Oturma eylemindeki ailelerden siyasi partilerin il temsilcilerine tepki; Bize desteğinizi gösterin

Oturma eylemindeki ailelerden siyasi partilerin il temsilcilerine tepki; Bize desteğinizi gösterin
Çocuklarının dağa kaçırıldığı iddiası ile HDP Diyarbakır İl Başkanlığı önünde oturma eylemi yapan ailelerin sayısı 15'inci gününde 38'i bulurken,...

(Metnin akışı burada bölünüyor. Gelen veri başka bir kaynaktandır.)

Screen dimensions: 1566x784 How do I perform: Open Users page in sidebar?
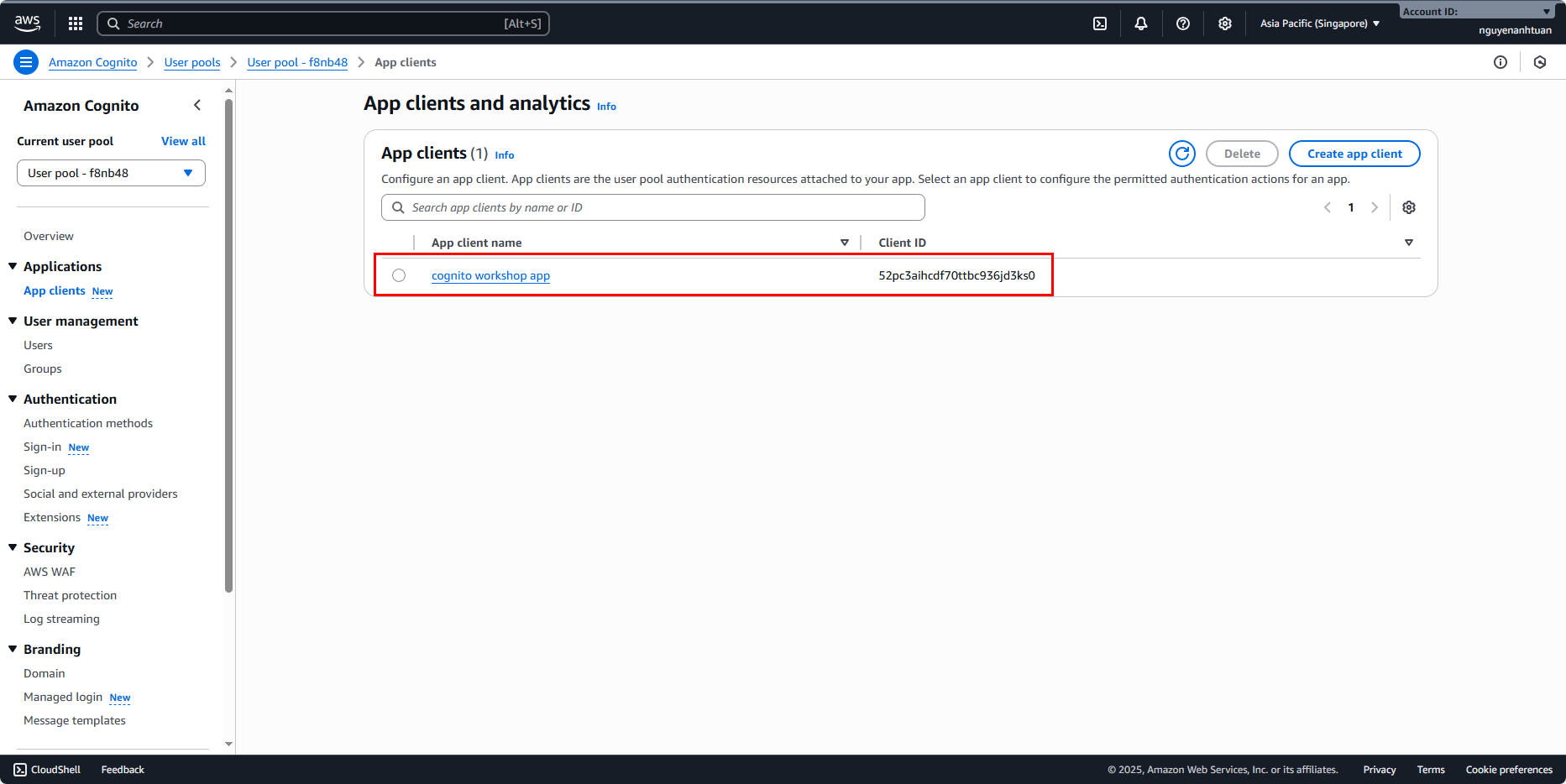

Çocuklarının dağa kaçırıldığı iddiası ile HDP Diyarbakır İl Başkanlığı önünde oturma eylemi yapan ailelerin sayısı 15'inci gününde 38'i bulurken, her gün Türkiye'nin birçok noktasından Diyarbakır'a gerçekleşen ziyaretlerle ailelere destek çığ gibi büyüyor. Aileler ise, kendilerine destek vermediklerini kaydettikleri siyasi parti temsilcilerinin il yöneticilerine tepki gösterdi. Siyasetçilerin görevinin halka hizmet olduğunu vurgulayan Şevket Altıntaş, “Bende burada gerçek bir mağdurum, bir adım atsınlar bizi desteklediklerini göstersinler. Bizler de bu samimiyeti görelim, hiçbiri yanımıza gelmedi” dedi

Ufuk TEKER

DİYARBAKIR YENİGÜN - Çocuklarının dağa kaçırıldığı iddiasıyla HDP Diyarbakır İl Başkanlığı önünde oturma eylemi yapan ailelerin sayısı 15'inci gününde 38'e yükseldi. 4 yıl önce üniversite öğrencisi olduğu Kars'ta PKK mensuplarınca dağa kaçırıldığı iddia edilen Osman Etik'in (24) kayınbiraderi Üzeyir Nergiz, kaynının Kars'ta üniversiteye gittiği sırada PKK'lılar tarafından kaçırıldığını savunarak eyleme katıldı. Nergiz, "Ben buradan sizin aracılığınızla kendisine seslenmek istiyorum. Gelsin Türkiye Cumhuriyeti devletine teslim olsun. Devletin şefkatli ellerine teslim olup kendi evine gelsin. Ben bir eniştesi olarak, ailesi ve eşim de onun ablası oluyor. Hepimiz onu özledik. Gelsin teslim olsun ve ben şu an ölümü göze alıp gelmişim" dedi.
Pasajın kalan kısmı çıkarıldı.